= Herbert Wichelns =

Herbert August Wichelns (December 29, 1894 – March 4, 1973) was an American rhetorician.

==Personal life==
Wichelns grew up in New York, attending Boys’ High School in Brooklyn. He attended college at Cornell University. Wichelns was awarded an A.B. degree in 1916 and a Ph.D. in 1922. He was a second lieutenant in the US Army during the First World War.

== University career ==
He taught at Cornell as an assistant instructor and instructor from 1916 to 1917 and, after his military service, as an instructor at Dartmouth College from 1920 to 1921 and at New York University in 1922. After that he became an assistant professor at the University of Pittsburgh in 1923–24. He returned to Cornell as an assistant professor until 1931, when he became a full professor. Wichelns retired in 1962.

==Rhetoric==
Herbert Wichelns addressed neo-Aristotelianism in his work "The Literary Criticism of Oratory", which "has justly been hailed as one of the most fruitful and influential studies produced in our day in the field of Speech." Wichelns focused on discovering criticism through rhetoric. He developed the study of the single speaker. Wichelns judged a rhetorician in terms of preparation, main ideas, credibility, personality, audience and other factors.
_ _ _
WRITTEN REQUEST A: Update the rows between the lines holding "Toggle the select-all" and "[x=852, y=55]", inclusive, by replacing "computer-use agent" with "desktop agent" and changing nothing else.
_ _ _
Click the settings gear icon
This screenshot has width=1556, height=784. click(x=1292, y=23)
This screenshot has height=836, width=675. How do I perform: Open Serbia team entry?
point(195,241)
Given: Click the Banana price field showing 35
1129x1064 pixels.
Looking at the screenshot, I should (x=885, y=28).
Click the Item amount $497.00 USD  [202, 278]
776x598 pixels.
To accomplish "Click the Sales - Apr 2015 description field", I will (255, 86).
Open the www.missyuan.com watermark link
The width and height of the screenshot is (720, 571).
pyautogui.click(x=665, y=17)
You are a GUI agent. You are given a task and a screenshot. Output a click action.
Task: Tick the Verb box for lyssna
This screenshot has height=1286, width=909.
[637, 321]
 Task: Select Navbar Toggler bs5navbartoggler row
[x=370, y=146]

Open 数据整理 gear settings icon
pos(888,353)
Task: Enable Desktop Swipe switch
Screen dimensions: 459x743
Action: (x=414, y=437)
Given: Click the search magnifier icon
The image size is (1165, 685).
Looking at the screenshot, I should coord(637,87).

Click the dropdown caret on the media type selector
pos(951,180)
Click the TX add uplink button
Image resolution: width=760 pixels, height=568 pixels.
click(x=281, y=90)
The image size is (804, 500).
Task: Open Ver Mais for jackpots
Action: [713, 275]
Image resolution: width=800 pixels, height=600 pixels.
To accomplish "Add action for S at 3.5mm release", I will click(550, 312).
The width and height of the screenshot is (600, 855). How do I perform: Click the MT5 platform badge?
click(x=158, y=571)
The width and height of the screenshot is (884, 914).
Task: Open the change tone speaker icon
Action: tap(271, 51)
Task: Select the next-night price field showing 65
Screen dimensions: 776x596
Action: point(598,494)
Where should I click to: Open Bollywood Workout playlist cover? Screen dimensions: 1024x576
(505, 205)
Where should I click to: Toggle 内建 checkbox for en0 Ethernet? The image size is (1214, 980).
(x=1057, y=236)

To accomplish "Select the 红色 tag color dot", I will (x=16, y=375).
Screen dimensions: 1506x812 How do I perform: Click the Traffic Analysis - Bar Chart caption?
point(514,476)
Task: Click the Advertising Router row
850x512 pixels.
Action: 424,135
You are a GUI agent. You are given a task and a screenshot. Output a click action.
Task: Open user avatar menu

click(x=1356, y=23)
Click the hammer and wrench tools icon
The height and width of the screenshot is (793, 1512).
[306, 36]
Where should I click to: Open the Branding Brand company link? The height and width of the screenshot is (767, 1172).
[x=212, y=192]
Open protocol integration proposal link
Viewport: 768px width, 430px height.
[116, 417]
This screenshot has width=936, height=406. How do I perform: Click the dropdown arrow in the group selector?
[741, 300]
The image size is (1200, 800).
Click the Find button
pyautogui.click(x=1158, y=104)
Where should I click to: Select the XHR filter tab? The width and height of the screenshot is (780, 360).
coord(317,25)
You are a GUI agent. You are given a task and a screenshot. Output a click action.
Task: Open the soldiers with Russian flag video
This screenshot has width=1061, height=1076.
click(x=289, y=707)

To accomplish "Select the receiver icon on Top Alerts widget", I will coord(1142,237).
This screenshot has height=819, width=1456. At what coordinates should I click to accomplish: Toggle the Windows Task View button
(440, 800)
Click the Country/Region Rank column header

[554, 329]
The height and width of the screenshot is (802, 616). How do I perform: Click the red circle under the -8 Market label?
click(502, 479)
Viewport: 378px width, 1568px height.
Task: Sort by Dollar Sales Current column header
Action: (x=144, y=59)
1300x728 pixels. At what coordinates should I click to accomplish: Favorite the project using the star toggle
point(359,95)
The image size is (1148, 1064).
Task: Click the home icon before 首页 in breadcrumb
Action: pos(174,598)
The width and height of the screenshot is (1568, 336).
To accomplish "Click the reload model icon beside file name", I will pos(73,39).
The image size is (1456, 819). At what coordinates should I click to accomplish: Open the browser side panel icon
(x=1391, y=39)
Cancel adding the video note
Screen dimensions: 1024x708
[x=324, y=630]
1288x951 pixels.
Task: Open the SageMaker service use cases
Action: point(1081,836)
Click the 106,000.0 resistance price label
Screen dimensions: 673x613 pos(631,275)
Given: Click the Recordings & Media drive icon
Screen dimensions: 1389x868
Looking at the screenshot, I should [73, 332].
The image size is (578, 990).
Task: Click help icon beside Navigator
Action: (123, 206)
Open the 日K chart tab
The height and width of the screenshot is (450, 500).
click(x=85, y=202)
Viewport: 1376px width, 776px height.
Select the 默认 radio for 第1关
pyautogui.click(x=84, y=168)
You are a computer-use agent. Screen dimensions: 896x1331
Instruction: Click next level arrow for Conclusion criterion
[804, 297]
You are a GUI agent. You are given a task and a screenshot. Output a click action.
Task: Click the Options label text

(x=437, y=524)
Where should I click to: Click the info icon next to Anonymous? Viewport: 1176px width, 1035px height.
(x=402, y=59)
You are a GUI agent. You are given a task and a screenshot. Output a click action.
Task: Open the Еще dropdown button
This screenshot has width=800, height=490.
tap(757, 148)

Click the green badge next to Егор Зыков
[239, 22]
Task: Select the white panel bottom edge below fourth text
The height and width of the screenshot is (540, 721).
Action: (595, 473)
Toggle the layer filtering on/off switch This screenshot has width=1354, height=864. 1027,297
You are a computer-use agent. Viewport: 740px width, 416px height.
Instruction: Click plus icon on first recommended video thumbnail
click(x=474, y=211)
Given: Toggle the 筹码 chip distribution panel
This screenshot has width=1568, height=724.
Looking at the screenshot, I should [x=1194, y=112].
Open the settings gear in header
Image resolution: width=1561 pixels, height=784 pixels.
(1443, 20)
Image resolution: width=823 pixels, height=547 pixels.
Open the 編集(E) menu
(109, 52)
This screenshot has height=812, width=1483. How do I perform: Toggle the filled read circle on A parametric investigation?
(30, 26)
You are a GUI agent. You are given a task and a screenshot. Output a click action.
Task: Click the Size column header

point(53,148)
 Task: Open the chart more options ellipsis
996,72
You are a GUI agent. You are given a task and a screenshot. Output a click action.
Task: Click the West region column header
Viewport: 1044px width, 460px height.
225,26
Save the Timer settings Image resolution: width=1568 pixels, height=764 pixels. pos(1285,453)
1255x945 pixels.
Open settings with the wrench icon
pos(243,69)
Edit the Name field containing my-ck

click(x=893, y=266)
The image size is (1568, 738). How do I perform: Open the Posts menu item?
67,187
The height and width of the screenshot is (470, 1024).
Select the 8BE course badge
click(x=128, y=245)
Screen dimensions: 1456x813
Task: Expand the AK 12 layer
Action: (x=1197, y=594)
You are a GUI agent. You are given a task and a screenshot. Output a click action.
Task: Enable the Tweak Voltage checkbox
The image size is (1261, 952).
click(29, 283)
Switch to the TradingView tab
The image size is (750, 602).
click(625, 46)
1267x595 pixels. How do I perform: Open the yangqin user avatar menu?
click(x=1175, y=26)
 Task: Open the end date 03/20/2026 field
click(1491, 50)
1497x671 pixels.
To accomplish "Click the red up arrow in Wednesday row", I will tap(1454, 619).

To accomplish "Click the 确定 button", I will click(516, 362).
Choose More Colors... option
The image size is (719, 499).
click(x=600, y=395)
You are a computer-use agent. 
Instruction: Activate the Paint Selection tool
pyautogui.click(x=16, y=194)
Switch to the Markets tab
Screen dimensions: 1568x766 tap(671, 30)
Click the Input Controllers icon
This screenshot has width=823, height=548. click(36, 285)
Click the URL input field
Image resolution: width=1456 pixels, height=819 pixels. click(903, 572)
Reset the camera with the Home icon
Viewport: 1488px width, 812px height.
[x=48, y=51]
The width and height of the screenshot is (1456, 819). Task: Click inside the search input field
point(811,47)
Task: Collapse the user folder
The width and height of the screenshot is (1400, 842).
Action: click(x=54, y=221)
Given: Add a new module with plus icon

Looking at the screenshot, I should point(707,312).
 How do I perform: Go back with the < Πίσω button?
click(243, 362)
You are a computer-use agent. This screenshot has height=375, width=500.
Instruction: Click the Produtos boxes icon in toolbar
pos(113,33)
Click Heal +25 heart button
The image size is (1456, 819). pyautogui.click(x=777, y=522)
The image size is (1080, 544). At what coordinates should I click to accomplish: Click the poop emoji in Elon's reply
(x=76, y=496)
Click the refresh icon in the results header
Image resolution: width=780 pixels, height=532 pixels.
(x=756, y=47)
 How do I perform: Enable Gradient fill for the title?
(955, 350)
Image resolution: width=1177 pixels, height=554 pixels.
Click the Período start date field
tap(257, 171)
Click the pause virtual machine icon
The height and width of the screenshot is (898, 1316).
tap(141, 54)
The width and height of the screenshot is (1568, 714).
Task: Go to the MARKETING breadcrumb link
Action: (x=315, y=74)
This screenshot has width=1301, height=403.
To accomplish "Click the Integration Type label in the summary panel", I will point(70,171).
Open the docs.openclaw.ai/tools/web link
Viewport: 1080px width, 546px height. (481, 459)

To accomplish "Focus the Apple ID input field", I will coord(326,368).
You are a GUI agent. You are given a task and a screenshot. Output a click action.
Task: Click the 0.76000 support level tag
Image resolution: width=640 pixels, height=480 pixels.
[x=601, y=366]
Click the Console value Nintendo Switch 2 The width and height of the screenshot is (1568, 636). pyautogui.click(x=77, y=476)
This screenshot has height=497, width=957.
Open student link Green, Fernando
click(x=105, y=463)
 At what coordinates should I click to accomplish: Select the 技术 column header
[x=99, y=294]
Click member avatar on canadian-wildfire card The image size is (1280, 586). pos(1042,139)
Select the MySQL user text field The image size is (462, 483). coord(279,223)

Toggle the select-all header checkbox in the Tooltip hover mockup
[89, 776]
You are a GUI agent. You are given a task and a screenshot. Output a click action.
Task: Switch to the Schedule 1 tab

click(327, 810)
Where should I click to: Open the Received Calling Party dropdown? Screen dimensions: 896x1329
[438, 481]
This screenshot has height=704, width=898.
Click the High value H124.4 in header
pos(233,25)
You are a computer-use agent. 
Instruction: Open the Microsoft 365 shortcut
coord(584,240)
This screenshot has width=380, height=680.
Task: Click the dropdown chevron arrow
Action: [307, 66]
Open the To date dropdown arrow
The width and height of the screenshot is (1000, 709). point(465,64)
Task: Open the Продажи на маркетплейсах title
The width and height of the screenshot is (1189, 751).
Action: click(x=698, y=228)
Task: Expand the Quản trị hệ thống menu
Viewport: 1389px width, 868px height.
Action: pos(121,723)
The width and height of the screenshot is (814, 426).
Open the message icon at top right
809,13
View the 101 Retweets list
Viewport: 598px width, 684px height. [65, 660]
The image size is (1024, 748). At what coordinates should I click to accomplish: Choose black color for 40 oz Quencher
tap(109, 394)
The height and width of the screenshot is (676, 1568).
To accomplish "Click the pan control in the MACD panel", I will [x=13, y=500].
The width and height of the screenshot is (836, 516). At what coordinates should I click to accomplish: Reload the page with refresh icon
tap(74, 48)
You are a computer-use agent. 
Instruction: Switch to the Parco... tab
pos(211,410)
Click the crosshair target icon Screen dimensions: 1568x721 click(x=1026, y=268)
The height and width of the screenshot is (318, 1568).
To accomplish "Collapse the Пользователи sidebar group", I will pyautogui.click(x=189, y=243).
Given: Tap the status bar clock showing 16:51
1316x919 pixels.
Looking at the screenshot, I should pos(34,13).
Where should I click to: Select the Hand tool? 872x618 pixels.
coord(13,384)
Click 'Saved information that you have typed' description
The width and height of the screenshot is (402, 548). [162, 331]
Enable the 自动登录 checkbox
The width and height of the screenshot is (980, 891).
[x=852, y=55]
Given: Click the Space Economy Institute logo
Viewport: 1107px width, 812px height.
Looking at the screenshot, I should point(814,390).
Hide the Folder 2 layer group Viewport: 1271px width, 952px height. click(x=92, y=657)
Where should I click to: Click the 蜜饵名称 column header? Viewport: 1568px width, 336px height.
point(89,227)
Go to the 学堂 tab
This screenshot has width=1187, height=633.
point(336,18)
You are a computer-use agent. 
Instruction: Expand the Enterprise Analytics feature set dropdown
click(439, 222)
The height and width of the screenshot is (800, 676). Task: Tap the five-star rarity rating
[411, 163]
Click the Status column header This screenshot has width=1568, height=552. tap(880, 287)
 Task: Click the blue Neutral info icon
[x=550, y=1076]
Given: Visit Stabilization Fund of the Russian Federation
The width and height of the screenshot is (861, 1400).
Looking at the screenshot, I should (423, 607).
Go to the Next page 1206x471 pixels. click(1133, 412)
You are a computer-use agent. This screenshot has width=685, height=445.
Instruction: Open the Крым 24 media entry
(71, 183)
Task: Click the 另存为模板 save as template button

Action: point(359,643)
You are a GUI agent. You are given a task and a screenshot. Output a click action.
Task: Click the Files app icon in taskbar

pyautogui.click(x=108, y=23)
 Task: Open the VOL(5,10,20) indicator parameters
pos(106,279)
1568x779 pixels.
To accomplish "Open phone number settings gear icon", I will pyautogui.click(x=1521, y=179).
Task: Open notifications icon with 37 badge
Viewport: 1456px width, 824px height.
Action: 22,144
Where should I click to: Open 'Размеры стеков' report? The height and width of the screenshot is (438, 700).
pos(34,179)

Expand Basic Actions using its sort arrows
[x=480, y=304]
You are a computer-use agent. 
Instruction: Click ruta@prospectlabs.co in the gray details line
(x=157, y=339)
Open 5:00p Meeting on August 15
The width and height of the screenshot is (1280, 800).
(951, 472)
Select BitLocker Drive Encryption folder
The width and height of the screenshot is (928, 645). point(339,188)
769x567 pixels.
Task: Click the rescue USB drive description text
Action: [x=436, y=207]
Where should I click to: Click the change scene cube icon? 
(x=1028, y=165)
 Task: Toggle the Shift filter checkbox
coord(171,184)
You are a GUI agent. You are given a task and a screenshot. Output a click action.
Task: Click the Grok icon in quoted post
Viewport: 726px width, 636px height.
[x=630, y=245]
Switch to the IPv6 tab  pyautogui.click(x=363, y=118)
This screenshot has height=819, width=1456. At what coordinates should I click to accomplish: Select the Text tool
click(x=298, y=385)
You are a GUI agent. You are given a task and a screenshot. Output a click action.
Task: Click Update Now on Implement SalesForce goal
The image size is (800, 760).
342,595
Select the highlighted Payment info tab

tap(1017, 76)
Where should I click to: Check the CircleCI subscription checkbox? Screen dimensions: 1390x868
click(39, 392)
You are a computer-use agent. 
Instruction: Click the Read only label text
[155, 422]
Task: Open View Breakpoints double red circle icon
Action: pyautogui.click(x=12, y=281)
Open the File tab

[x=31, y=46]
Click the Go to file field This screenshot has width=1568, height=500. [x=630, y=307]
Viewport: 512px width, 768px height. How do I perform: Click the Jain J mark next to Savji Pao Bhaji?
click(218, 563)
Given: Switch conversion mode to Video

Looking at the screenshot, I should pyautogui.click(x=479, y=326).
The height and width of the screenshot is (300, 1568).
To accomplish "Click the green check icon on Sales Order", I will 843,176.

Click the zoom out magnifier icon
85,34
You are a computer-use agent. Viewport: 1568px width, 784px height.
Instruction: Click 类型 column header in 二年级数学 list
_ _ _
WRITTEN REQUEST B:
Answer these questions from the Herbert Wichelns article:
(i) Which high school did Wichelns attend?
(ii) In what year did he become a full professor at Cornell?
(iii) In which work did he address neo-Aristotelianism?

WRITTEN RESPONSE A:
Toggle the select-all header checkbox in the Tooltip hover mockup
[89, 776]
You are a GUI agent. You are given a task and a screenshot. Output a click action.
Task: Switch to the Schedule 1 tab

click(327, 810)
Where should I click to: Open the Received Calling Party dropdown? Screen dimensions: 896x1329
[438, 481]
This screenshot has height=704, width=898.
Click the High value H124.4 in header
pos(233,25)
You are a desktop agent. 
Instruction: Open the Microsoft 365 shortcut
coord(584,240)
This screenshot has width=380, height=680.
Task: Click the dropdown chevron arrow
Action: [307, 66]
Open the To date dropdown arrow
The width and height of the screenshot is (1000, 709). point(465,64)
Task: Open the Продажи на маркетплейсах title
The width and height of the screenshot is (1189, 751).
Action: click(x=698, y=228)
Task: Expand the Quản trị hệ thống menu
Viewport: 1389px width, 868px height.
Action: pos(121,723)
The width and height of the screenshot is (814, 426).
Open the message icon at top right
809,13
View the 101 Retweets list
Viewport: 598px width, 684px height. [65, 660]
The image size is (1024, 748). At what coordinates should I click to accomplish: Choose black color for 40 oz Quencher
tap(109, 394)
The height and width of the screenshot is (676, 1568).
To accomplish "Click the pan control in the MACD panel", I will [x=13, y=500].
The width and height of the screenshot is (836, 516). At what coordinates should I click to accomplish: Reload the page with refresh icon
tap(74, 48)
You are a desktop agent. 
Instruction: Switch to the Parco... tab
pos(211,410)
Click the crosshair target icon Screen dimensions: 1568x721 click(x=1026, y=268)
The height and width of the screenshot is (318, 1568).
To accomplish "Collapse the Пользователи sidebar group", I will pyautogui.click(x=189, y=243).
Given: Tap the status bar clock showing 16:51
1316x919 pixels.
Looking at the screenshot, I should pos(34,13).
Where should I click to: Select the Hand tool? 872x618 pixels.
coord(13,384)
Click 'Saved information that you have typed' description
The width and height of the screenshot is (402, 548). [162, 331]
Enable the 自动登录 checkbox
The width and height of the screenshot is (980, 891).
[x=852, y=55]

WRITTEN RESPONSE B:
(i) Boys’ High School in Brooklyn
(ii) 1931
(iii) "The Literary Criticism of Oratory"